Background
Quantiles are cut points dividing the range of a probability distribution into continuous intervals with equal probabilities, or dividing the observations in a sample in the same way. Estimates of a range of quantiles have a degree of uncertainty because:
- the estimates are calculated from a finite sample
- the data distribution of the underlying data is generally unknown.
In this blog, let’s talk about the degree of uncertainty in data analysis. We will cover normal distribution, exponential distribution and mixed distribution.
sample=rnorm(5000,0,1)
p=seq(0.05,0.95,0.05)
quantile=quantile(sample,probs=p)
plot(p,qnorm(p),type="b",xlab="percentage",ylab="quantile")
lines(p,quantile,type="b",col="red")
The red line is from sampling, and the black line is the real number for normal distribution. We can see that there is some variation for different quantiles. For which quantiles of a continuous distribution, can we estimate with more precision?

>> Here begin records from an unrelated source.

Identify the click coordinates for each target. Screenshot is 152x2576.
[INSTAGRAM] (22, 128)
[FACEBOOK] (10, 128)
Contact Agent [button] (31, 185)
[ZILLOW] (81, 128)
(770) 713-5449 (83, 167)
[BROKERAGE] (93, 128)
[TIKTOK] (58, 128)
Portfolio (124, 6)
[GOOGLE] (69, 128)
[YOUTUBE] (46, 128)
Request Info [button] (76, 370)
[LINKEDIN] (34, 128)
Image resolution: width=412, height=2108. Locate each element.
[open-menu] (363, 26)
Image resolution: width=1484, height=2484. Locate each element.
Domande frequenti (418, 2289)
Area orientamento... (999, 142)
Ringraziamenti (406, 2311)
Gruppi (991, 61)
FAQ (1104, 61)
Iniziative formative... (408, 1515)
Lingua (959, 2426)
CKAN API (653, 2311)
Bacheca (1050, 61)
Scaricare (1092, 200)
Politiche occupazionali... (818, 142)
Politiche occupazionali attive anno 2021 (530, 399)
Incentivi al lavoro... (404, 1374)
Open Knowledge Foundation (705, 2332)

Standard Normal Distribution
Let’s start from normal distribution with mean 0 and standard deviation 1
First let’s set 19 quantiles, from 0.05 to 0.95, with break 0.05
For each simulation, we take a random samples of size 200 and calculate these 19 quantiles
Run the simulation 10000 times and store all the outputs in a matrix
simulation | 0.05 | 0.1 | 0.15 | … | 0.95 |
---|---|---|---|---|---|
1 | |||||
2 | |||||
3 | |||||
… | |||||
1000 |
We are curious about the variation of a range of quantiles. Thus, for each quantile, we calculate the length of the middle 95% of the sampling distribution by calculating the difference between 2.5% and 97.5% percentiles of each column.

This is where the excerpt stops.